▶ [Problem description]: Everything from the line that holds "Select the ElectricMan" to the end of the entries below should be printed again, word for word, and nothing more.

· · · · ·

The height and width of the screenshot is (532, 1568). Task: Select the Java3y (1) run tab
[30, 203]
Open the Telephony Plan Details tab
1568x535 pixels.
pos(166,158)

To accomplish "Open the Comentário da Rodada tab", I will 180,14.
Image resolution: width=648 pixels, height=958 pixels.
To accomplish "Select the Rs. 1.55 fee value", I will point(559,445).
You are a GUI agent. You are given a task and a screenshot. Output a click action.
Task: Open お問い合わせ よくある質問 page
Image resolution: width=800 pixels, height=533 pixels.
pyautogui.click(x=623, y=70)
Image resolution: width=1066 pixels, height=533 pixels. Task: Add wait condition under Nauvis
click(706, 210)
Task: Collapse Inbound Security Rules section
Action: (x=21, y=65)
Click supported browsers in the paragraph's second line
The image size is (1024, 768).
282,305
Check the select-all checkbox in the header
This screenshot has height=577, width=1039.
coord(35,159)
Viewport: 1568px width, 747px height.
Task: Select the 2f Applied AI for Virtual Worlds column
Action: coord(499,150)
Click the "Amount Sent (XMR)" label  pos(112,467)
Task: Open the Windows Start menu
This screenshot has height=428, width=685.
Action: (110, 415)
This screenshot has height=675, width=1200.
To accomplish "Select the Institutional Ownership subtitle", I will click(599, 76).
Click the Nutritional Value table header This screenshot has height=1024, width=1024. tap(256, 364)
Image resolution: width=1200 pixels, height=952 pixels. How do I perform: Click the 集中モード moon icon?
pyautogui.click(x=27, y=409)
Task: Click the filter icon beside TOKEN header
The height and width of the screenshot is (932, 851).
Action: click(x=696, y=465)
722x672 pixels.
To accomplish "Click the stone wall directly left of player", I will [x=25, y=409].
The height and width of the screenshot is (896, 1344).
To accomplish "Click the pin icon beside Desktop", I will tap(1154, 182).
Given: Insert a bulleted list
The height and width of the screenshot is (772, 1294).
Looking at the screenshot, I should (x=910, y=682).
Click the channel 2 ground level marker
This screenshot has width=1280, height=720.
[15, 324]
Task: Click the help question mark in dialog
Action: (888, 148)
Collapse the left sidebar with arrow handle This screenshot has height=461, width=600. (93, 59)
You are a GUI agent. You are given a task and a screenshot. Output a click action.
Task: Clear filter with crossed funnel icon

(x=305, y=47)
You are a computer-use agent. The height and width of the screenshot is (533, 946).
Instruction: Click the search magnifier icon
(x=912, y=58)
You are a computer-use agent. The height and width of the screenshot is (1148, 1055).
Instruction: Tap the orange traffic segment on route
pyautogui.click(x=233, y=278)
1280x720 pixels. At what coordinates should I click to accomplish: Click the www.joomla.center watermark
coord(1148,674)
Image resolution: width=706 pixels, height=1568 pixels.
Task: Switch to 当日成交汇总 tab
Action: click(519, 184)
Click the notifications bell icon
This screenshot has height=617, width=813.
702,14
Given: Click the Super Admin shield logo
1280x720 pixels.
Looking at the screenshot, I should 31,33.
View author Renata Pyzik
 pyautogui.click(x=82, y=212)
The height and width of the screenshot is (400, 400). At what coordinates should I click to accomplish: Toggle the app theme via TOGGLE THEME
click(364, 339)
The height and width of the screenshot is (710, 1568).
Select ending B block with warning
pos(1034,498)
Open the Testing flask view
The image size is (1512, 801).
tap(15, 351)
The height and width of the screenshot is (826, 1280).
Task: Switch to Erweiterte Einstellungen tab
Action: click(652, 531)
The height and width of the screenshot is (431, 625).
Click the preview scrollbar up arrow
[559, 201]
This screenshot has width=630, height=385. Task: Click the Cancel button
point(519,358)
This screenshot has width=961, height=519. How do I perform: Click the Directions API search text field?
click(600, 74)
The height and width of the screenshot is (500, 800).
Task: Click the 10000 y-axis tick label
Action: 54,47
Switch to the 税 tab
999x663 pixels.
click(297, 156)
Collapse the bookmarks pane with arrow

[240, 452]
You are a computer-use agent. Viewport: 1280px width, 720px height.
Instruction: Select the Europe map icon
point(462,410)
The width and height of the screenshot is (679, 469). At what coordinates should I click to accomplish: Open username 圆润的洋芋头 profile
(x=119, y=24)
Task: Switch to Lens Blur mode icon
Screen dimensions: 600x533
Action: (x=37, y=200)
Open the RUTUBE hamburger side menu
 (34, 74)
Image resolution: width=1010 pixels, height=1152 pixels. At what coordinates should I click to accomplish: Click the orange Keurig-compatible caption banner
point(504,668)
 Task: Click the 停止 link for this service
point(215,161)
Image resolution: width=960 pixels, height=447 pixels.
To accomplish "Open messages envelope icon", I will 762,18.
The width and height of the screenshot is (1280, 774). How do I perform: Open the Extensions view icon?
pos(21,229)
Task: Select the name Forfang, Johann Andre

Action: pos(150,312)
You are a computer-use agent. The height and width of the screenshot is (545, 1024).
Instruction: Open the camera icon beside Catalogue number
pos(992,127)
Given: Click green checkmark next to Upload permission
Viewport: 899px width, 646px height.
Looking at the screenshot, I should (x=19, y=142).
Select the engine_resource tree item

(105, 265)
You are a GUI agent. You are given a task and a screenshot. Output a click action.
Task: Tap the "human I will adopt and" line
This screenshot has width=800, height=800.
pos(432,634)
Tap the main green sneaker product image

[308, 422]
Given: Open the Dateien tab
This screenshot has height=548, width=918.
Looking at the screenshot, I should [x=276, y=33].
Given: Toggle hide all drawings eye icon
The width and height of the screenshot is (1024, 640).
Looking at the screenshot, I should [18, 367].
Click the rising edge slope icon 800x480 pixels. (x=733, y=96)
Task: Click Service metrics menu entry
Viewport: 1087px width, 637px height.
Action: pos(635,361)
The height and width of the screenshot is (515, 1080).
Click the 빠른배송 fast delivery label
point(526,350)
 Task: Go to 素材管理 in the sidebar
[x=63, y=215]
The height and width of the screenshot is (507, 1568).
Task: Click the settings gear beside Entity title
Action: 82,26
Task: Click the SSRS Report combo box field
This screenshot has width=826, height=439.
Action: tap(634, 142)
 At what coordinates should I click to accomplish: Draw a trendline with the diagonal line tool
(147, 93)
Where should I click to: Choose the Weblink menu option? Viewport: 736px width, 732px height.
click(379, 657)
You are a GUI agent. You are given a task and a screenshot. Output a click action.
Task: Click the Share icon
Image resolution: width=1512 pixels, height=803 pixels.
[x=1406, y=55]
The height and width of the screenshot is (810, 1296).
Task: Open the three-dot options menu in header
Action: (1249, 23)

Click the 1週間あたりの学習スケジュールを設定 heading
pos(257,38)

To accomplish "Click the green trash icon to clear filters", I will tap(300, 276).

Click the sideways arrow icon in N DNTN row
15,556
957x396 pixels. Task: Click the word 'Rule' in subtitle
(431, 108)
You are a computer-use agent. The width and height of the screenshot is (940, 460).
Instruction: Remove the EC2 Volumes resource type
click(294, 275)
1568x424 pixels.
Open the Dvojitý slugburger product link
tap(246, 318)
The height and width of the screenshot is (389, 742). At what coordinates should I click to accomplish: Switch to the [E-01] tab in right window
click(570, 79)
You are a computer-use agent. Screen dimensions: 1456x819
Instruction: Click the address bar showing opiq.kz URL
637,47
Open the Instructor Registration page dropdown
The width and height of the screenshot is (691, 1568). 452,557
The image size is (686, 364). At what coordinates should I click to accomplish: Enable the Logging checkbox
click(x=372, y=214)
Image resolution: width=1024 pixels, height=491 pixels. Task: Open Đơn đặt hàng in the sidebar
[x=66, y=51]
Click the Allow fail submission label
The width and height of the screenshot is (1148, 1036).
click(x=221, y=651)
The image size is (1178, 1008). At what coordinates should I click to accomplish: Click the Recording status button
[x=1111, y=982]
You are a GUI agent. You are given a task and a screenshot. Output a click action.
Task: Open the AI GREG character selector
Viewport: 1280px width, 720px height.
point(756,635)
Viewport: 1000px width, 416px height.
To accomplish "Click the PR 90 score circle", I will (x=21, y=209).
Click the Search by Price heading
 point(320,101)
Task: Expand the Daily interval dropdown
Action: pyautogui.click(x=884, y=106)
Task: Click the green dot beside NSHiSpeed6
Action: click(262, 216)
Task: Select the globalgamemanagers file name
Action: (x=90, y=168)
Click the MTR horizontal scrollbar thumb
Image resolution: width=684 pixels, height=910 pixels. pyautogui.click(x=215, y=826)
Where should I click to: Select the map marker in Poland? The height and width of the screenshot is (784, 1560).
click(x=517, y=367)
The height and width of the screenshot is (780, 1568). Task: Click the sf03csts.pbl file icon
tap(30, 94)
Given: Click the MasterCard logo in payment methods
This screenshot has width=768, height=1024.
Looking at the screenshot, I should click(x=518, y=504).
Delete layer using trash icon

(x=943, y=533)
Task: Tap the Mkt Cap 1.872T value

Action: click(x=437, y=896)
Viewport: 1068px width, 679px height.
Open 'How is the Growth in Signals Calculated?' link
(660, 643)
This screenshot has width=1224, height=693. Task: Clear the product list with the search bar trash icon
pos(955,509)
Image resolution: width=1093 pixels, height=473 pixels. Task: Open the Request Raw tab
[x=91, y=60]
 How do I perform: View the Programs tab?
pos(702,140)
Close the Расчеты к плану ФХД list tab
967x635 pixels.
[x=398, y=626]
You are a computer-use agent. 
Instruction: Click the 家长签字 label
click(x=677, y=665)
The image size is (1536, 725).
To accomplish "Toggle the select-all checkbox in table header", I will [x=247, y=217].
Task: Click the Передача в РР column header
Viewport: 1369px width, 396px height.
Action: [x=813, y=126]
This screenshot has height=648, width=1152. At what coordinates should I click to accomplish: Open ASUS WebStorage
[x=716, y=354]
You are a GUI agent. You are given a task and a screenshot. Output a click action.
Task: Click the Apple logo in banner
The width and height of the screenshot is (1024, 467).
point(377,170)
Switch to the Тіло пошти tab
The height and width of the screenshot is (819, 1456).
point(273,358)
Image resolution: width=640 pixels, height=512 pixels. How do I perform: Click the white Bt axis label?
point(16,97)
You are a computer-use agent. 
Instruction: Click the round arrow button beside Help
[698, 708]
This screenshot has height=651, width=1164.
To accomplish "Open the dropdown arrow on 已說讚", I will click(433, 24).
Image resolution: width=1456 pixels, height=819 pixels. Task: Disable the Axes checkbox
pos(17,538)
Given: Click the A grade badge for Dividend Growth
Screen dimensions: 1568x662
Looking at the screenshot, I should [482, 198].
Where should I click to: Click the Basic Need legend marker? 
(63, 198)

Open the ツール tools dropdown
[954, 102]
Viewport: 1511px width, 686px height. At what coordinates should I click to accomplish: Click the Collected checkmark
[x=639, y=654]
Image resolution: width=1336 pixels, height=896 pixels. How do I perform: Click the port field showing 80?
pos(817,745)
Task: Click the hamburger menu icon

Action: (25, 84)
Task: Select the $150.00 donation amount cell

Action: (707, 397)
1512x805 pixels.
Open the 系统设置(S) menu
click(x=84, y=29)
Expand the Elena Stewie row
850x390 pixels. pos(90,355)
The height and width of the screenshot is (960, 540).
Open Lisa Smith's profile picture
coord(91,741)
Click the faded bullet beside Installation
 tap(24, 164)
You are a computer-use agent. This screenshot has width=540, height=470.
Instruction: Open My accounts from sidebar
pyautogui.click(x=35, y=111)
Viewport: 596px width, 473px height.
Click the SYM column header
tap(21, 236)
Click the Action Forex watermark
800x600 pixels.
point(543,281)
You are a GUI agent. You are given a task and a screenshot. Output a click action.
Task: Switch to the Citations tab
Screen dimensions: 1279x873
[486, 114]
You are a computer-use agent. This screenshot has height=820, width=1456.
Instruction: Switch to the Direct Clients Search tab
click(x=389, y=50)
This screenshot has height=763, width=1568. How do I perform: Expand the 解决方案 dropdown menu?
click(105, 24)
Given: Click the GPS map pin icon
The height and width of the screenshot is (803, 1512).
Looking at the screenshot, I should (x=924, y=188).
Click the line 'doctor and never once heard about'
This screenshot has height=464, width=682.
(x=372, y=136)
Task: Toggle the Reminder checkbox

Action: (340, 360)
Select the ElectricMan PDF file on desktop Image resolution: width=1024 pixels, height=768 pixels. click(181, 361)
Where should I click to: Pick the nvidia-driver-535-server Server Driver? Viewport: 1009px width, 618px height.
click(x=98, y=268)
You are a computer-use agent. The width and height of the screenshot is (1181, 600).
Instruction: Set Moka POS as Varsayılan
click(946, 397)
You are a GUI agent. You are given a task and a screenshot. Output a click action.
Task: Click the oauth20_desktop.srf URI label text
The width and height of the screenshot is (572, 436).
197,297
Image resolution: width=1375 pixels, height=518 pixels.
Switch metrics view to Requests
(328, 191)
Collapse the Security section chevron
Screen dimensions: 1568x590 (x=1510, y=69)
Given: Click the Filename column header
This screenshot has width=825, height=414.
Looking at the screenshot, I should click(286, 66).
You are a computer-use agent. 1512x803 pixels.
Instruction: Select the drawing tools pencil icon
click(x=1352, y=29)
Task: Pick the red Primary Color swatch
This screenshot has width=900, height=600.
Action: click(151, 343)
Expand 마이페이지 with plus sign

· · · · ·

▶ [Completed task]:
Select the ElectricMan PDF file on desktop Image resolution: width=1024 pixels, height=768 pixels. click(181, 361)
Where should I click to: Pick the nvidia-driver-535-server Server Driver? Viewport: 1009px width, 618px height.
click(x=98, y=268)
You are a computer-use agent. The width and height of the screenshot is (1181, 600).
Instruction: Set Moka POS as Varsayılan
click(946, 397)
You are a GUI agent. You are given a task and a screenshot. Output a click action.
Task: Click the oauth20_desktop.srf URI label text
The width and height of the screenshot is (572, 436).
197,297
Image resolution: width=1375 pixels, height=518 pixels.
Switch metrics view to Requests
(328, 191)
Collapse the Security section chevron
Screen dimensions: 1568x590 (x=1510, y=69)
Given: Click the Filename column header
This screenshot has width=825, height=414.
Looking at the screenshot, I should click(286, 66).
You are a computer-use agent. 1512x803 pixels.
Instruction: Select the drawing tools pencil icon
click(x=1352, y=29)
Task: Pick the red Primary Color swatch
This screenshot has width=900, height=600.
Action: click(151, 343)
Expand 마이페이지 with plus sign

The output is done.